In his book "Toolbox for Sustainable City Living", Scott explains how they grew edible mushrooms, chickens, and even freaking tilapia fish! He illustrates how Rhizome harvests, filters, and recycles precious water. He demonstrates how the collective produces carbon-neutral energy with appropriate technology methods. And all of this occurred in a collective living situation for a dozen inhabitants, with permanent office space for a whole host of radical activist organizations, to boot.

Despite their successes, greedy developers put pressure on the city to reverse their hands-off policy and start to find fault with the various ammendments that Rhizome had applied on site. Once there was political will to eject the collective, they had no choice but to run away and live to fight another day.
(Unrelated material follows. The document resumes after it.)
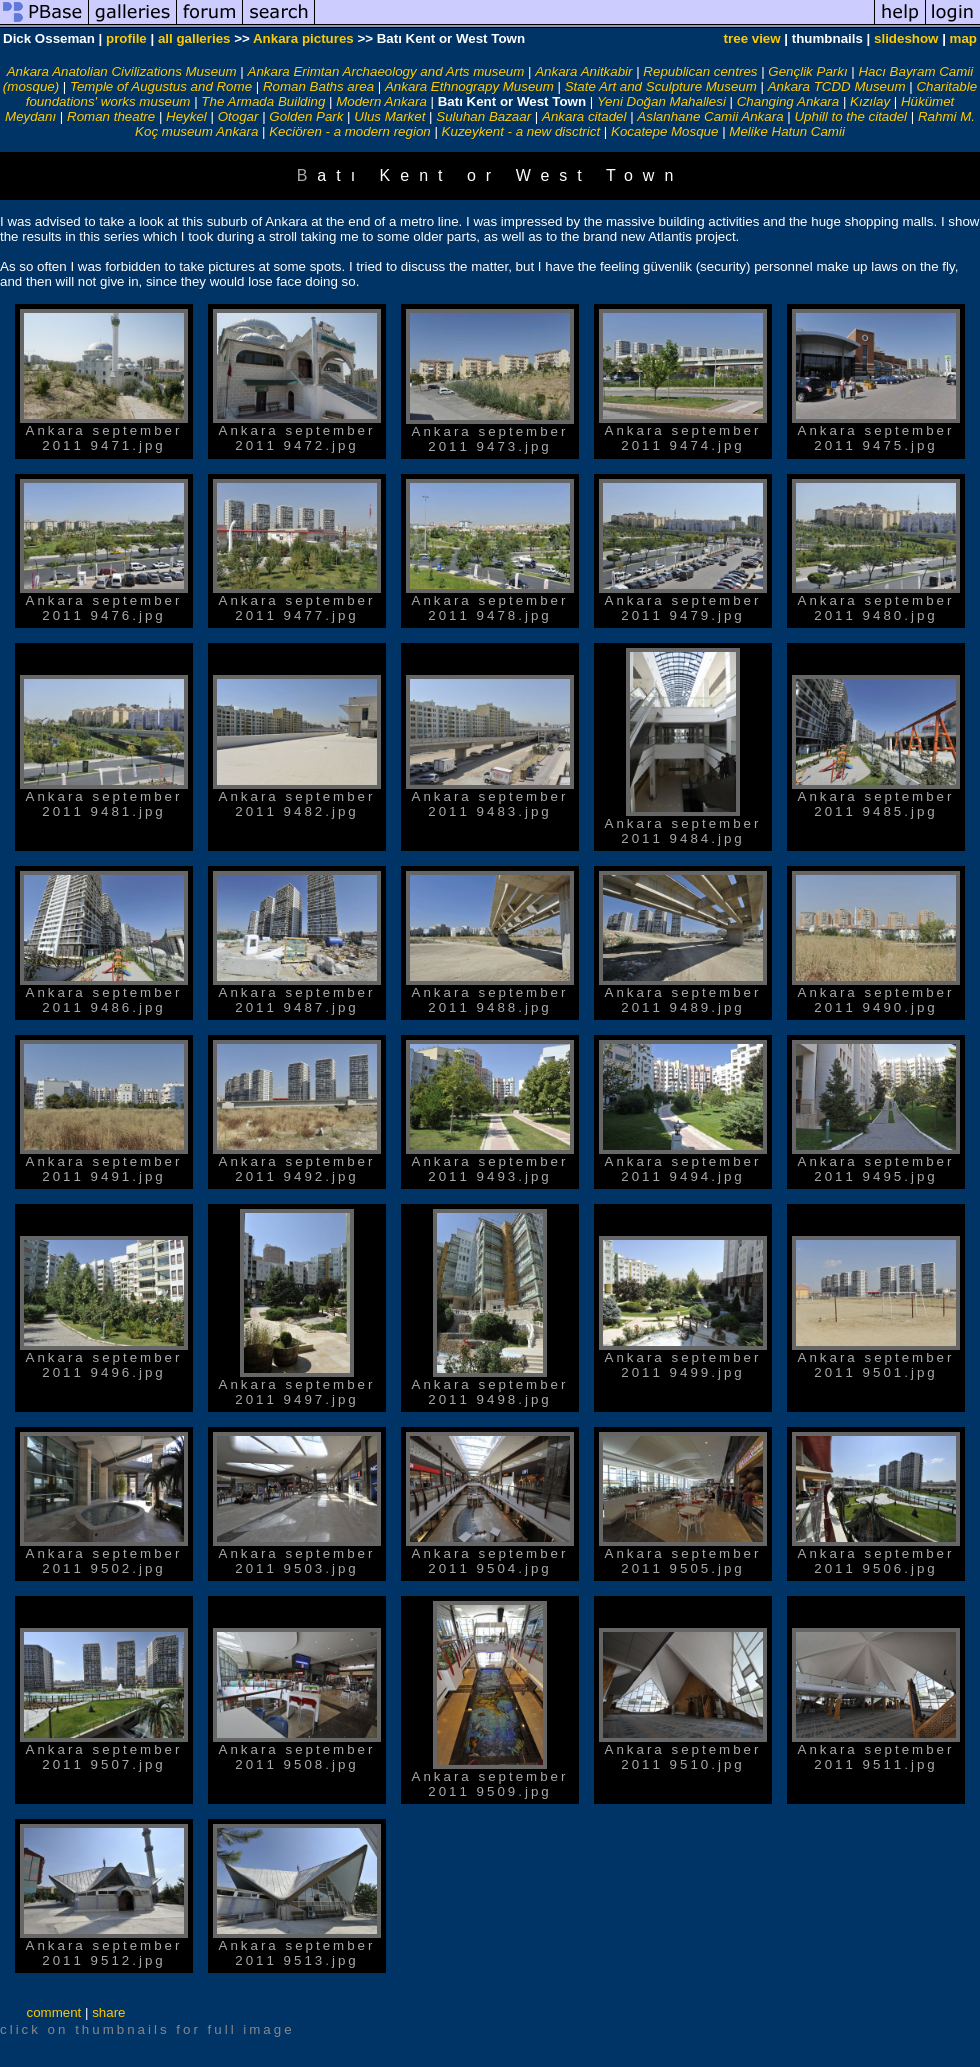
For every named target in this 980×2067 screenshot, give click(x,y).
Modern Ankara (381, 101)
Even if they abide by the spirit of the law, deep ecologists cannot co-exist with capitalism, which will use every dirty trick in the book to crush any alternative.

But what troubles me most about this story is not the fate that befell it in the end, but rather the problems that it faced on-and-off for a decade around issues of property ownership, which may have prevented it from mounting an effective resistance. I've seen these issues come up time and time again in collective living situations in which the owner of the building also lives in the building. Even if they don't want to be over-assertive and try to be as benevolent as possible, in the end there is no way to avoid the fact that owners and non-owners have different sets of interests that occasionally come into conflict and cannot easily be reconciled.

I am incredibly attracted to the eco-city model of converting an old factory, warehouse, or small office building on the edge of town into an Irbutz, urban bolo, eco-anti-squat, whatever you want to call it. But it requires more than one person to pay for it in partnership in order to avoid the dangerous dynamics that inevitably result from the landlord-tenant relationship. Even if every actor in the equation means well, I can't figure out a formula that would neutralize the inherent tensions in this economic arrangement.

While I was in Toronto, I started toying around with the idea of co-creating a collective living space, based on the Austin/Albany/Asheville models. But most of my old friends and natural allies have coupled off and aren't interested in co-housing anymore, it would seem, and the younger generation isn't necessarily ready to invest in a project as serious as this. Or maybe it's because all of the aforementioned success stories have names that start with a circle-A for anarchy. I dunno, does this mean that we need to start up an eco-colony in Ajax, Ontario?